Switch "Identify the location of" to "Find the position of" in the stretch of records from the line containing "In order to click on outliner-row: ▸" through the line containing "What do you see at coordinates (914, 520)", and write out only those lines again with everything else unchanged.

[Start of Attachment]

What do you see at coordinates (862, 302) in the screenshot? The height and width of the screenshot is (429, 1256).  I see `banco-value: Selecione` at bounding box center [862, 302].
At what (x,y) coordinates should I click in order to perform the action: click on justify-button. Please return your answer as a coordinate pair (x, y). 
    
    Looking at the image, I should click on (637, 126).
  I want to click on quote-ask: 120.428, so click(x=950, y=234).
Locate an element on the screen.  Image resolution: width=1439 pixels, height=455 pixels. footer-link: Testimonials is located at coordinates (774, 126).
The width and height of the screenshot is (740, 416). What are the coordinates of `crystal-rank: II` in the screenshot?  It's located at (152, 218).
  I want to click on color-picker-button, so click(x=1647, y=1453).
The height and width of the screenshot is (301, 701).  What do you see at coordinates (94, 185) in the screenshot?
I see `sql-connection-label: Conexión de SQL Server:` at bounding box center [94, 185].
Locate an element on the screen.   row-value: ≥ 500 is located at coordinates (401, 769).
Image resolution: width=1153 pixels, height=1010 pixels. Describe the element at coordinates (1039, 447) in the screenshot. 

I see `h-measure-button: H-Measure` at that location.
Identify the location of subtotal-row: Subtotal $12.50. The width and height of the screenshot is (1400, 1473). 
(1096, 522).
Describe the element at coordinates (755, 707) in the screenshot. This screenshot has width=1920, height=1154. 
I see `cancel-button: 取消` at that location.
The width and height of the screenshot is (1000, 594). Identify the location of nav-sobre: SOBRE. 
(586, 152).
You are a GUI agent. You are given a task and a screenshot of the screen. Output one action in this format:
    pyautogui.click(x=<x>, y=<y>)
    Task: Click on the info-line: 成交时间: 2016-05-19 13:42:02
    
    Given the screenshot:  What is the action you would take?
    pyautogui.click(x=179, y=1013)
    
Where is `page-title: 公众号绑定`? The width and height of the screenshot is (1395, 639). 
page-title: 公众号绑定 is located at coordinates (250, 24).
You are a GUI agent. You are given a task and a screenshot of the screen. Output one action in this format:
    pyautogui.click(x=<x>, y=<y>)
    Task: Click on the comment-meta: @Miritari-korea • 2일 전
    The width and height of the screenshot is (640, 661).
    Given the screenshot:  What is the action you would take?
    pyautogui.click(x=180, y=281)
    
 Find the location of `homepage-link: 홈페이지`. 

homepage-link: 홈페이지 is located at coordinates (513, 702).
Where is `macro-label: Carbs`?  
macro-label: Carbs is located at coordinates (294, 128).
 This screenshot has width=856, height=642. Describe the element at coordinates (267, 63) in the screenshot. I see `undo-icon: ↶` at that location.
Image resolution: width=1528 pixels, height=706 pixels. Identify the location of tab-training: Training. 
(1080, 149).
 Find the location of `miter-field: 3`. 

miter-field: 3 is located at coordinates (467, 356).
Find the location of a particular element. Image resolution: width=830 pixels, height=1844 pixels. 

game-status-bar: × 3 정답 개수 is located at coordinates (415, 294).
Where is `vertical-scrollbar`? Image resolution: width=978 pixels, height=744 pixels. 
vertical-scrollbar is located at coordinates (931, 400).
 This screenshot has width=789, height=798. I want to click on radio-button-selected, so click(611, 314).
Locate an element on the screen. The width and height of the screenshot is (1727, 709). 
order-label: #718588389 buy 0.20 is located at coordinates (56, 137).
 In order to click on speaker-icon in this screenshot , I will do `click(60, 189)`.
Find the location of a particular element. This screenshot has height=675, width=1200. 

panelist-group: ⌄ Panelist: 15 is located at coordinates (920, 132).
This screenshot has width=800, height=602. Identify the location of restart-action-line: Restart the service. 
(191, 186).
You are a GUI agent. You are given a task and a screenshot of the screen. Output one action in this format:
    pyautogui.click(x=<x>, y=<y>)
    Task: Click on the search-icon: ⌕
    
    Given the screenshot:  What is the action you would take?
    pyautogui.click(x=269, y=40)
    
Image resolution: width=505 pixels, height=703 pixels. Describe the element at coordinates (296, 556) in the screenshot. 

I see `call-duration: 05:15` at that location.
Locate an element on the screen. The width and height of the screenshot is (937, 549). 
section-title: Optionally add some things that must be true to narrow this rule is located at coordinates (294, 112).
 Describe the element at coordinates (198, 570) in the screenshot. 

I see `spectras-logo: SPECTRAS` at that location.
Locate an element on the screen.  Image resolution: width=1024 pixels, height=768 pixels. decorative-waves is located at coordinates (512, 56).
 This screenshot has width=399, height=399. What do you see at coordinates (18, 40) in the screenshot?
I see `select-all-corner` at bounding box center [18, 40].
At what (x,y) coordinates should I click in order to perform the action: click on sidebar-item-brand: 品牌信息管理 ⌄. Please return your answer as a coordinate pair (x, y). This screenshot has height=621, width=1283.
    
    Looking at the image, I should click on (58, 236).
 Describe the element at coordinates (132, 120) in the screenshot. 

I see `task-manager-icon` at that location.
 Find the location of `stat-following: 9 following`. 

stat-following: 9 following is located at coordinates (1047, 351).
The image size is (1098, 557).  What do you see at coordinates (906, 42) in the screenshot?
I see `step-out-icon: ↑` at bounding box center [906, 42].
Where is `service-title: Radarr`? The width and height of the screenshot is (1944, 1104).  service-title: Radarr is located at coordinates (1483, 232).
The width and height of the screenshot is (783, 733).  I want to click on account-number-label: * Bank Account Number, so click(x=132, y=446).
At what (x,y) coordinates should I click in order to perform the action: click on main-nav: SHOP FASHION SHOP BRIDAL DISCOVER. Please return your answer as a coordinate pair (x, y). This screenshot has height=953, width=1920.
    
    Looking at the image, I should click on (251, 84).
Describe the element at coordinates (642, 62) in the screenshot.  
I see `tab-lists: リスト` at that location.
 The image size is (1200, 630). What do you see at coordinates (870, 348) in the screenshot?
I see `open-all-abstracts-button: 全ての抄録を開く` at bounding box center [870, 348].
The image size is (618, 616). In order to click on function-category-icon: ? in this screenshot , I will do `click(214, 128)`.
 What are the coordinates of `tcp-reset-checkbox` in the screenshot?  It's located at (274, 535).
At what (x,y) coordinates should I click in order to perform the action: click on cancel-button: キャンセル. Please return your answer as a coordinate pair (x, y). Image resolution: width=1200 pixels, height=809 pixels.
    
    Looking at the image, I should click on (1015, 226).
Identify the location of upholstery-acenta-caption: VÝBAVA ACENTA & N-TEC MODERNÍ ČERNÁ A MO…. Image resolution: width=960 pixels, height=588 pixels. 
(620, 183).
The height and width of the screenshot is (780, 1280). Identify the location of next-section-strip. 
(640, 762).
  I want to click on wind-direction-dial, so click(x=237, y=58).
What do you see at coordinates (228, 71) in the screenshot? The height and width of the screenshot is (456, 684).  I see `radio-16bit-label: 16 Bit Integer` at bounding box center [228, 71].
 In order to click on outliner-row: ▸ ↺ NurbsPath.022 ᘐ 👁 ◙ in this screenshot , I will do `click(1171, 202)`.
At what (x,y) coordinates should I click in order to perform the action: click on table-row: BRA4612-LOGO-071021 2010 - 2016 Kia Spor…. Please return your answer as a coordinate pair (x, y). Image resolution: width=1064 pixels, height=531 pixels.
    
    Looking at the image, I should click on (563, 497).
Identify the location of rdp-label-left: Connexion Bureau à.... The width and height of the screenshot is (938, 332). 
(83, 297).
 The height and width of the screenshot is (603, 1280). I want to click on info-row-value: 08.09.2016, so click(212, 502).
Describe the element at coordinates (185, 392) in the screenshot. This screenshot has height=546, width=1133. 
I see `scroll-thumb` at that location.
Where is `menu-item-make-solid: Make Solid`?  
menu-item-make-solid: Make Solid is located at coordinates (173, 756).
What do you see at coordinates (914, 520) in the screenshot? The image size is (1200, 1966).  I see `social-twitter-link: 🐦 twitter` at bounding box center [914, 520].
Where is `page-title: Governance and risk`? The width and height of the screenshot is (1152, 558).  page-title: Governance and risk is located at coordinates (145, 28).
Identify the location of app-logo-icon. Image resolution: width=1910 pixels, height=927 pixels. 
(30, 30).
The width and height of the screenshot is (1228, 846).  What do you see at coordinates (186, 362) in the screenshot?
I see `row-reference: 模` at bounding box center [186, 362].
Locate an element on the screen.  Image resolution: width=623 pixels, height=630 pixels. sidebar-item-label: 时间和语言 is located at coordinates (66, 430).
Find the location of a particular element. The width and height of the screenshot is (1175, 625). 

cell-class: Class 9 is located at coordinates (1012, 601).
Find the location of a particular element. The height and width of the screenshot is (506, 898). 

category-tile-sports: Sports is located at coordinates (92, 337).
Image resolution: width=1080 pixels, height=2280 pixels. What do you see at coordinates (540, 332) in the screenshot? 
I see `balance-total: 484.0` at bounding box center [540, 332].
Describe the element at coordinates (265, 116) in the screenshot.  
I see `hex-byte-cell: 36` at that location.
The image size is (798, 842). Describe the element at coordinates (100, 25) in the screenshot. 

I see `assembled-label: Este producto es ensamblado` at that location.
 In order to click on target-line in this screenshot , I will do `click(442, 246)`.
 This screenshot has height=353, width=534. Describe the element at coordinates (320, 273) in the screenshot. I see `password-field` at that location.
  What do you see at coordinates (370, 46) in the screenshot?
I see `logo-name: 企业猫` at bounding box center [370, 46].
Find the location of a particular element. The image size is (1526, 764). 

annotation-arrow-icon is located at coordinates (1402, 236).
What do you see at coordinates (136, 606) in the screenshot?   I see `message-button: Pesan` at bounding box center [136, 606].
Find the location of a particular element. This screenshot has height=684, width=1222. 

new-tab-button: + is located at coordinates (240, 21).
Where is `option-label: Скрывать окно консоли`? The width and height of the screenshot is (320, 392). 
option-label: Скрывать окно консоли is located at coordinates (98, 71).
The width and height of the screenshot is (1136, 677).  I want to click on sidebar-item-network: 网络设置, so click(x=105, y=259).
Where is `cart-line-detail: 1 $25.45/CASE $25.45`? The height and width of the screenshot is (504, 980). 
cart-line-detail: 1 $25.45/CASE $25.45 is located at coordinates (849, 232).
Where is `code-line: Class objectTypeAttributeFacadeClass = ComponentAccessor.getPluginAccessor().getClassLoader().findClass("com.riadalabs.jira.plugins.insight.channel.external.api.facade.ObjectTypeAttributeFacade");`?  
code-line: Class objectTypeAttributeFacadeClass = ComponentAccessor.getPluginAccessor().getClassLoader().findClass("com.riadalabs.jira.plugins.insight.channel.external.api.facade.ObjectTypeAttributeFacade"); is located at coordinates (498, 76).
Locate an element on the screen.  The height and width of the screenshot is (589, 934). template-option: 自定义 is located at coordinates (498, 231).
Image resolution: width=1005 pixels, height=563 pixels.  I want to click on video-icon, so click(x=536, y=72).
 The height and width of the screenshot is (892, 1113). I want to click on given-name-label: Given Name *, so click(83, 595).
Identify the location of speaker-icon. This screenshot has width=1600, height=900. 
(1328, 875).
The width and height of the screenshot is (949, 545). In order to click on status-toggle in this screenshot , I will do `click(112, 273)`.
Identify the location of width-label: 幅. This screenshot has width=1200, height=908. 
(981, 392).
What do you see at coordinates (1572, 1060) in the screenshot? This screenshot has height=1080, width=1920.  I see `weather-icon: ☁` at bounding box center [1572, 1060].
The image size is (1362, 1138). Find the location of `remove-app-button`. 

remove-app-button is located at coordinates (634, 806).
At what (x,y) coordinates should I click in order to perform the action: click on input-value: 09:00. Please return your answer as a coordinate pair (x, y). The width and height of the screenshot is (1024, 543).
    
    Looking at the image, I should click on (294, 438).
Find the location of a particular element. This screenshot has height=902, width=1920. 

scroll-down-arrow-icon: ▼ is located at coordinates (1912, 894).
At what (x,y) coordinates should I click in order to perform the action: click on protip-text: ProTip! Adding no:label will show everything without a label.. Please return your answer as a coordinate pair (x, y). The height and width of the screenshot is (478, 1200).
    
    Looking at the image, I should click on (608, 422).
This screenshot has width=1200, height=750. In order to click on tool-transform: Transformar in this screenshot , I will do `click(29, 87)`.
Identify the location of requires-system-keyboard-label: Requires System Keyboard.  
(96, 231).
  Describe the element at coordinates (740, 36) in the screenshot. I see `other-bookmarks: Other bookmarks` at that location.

[End of Attachment]

● **Response**:
 In order to click on outliner-row: ▸ ↺ NurbsPath.022 ᘐ 👁 ◙ in this screenshot , I will do `click(1171, 202)`.
At what (x,y) coordinates should I click in order to perform the action: click on table-row: BRA4612-LOGO-071021 2010 - 2016 Kia Spor…. Please return your answer as a coordinate pair (x, y). Image resolution: width=1064 pixels, height=531 pixels.
    
    Looking at the image, I should click on (563, 497).
Find the position of rdp-label-left: Connexion Bureau à.... The width and height of the screenshot is (938, 332). 
(83, 297).
 The height and width of the screenshot is (603, 1280). I want to click on info-row-value: 08.09.2016, so click(212, 502).
Describe the element at coordinates (185, 392) in the screenshot. This screenshot has height=546, width=1133. 
I see `scroll-thumb` at that location.
Where is `menu-item-make-solid: Make Solid`?  
menu-item-make-solid: Make Solid is located at coordinates (173, 756).
What do you see at coordinates (914, 520) in the screenshot? The image size is (1200, 1966).  I see `social-twitter-link: 🐦 twitter` at bounding box center [914, 520].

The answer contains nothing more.